EXCERPTED DATA ▸
»»
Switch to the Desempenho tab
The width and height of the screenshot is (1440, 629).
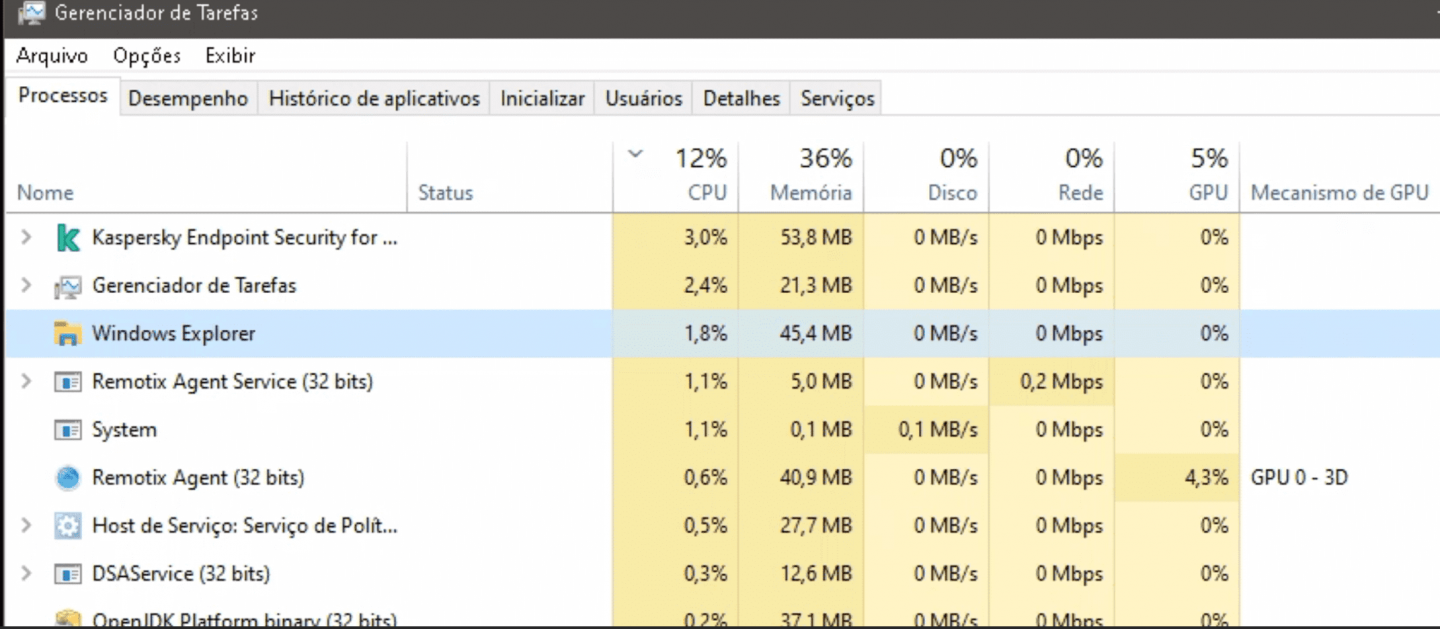(x=188, y=99)
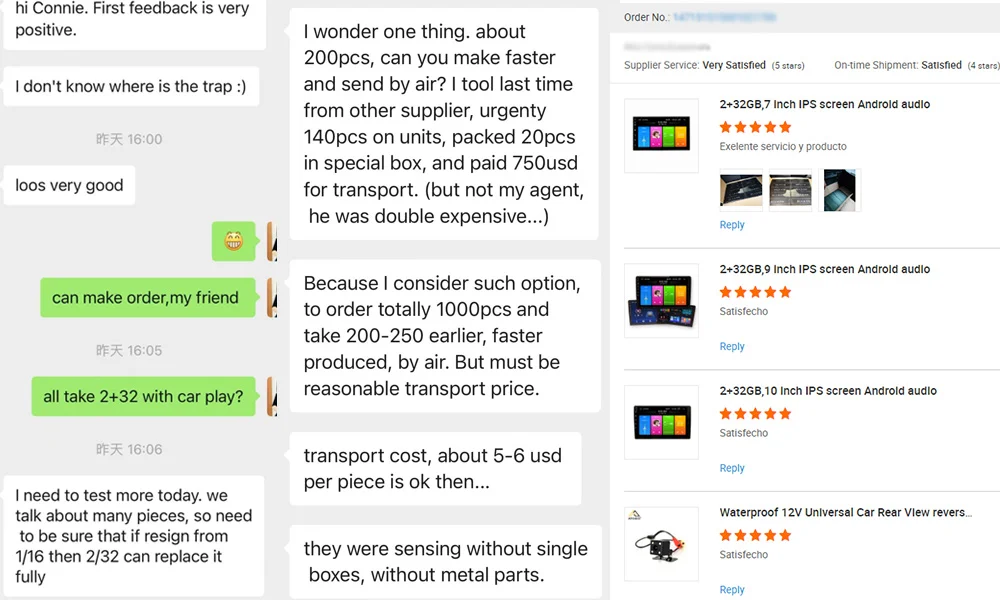This screenshot has height=600, width=1000.
Task: Click the 'can make order,my friend' message
Action: (x=145, y=298)
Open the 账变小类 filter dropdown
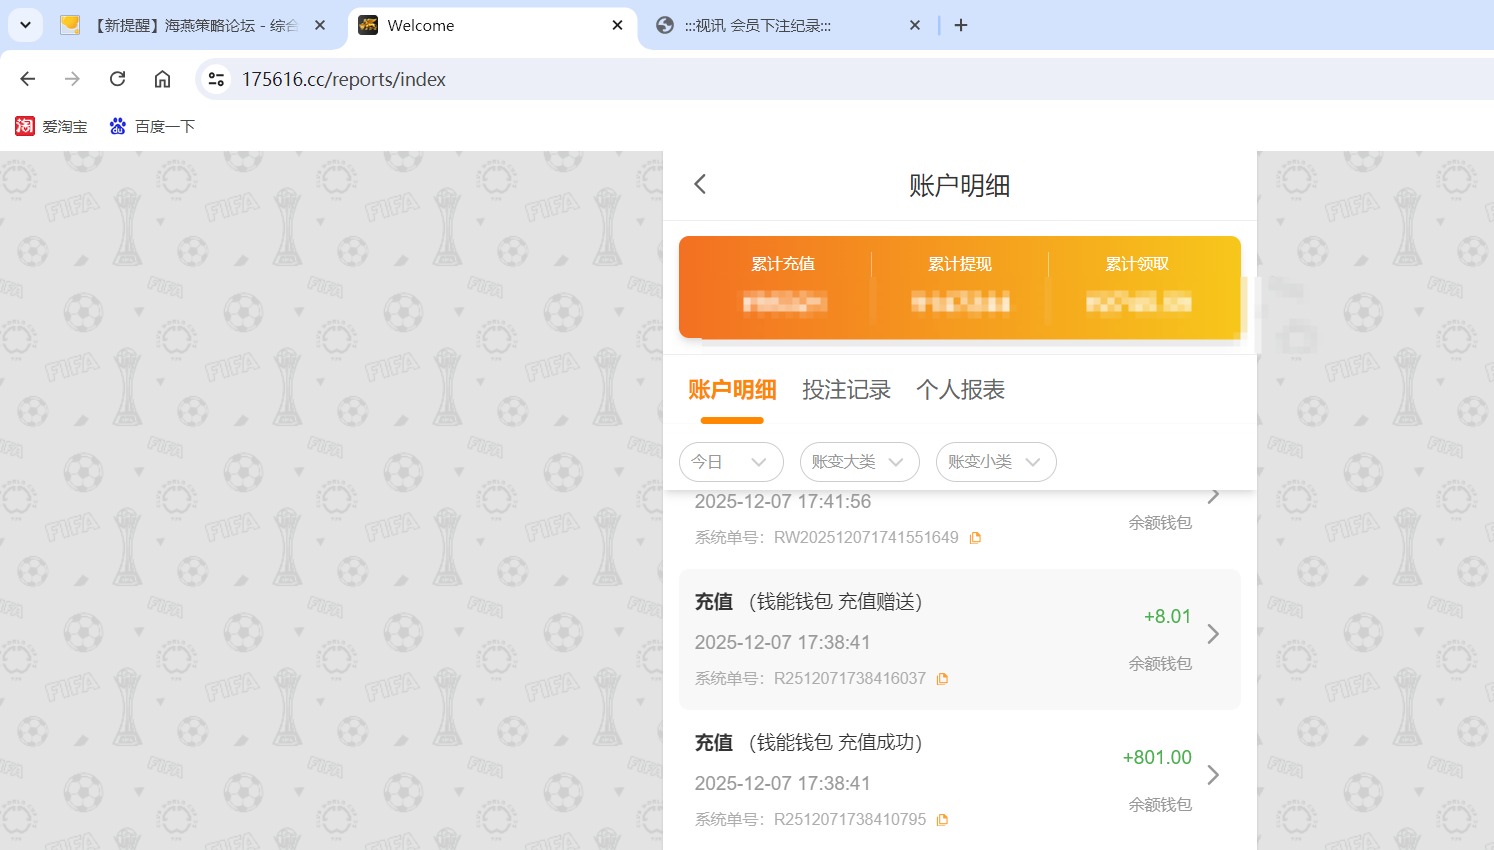 996,462
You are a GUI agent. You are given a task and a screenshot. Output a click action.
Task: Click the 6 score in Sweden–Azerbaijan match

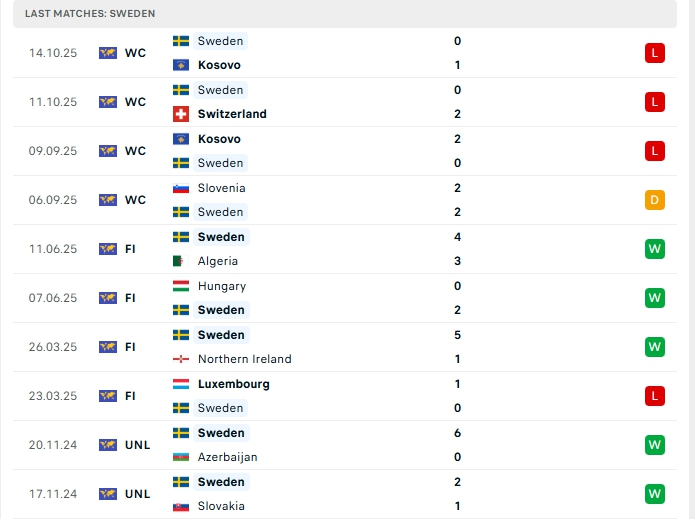(457, 433)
««
Please set down only the lines from the first line of the records above through the line that has "You are a GUI", exactly, and not the pictures.

Switch to the Desempenho tab
The width and height of the screenshot is (1440, 629).
(x=188, y=99)
This screenshot has height=600, width=1000.
Task: Click the 'can make order,my friend' message
Action: (x=145, y=298)
Open the 账变小类 filter dropdown
 996,462
You are a GUI agent. You are given a task and a screenshot. Output a click action.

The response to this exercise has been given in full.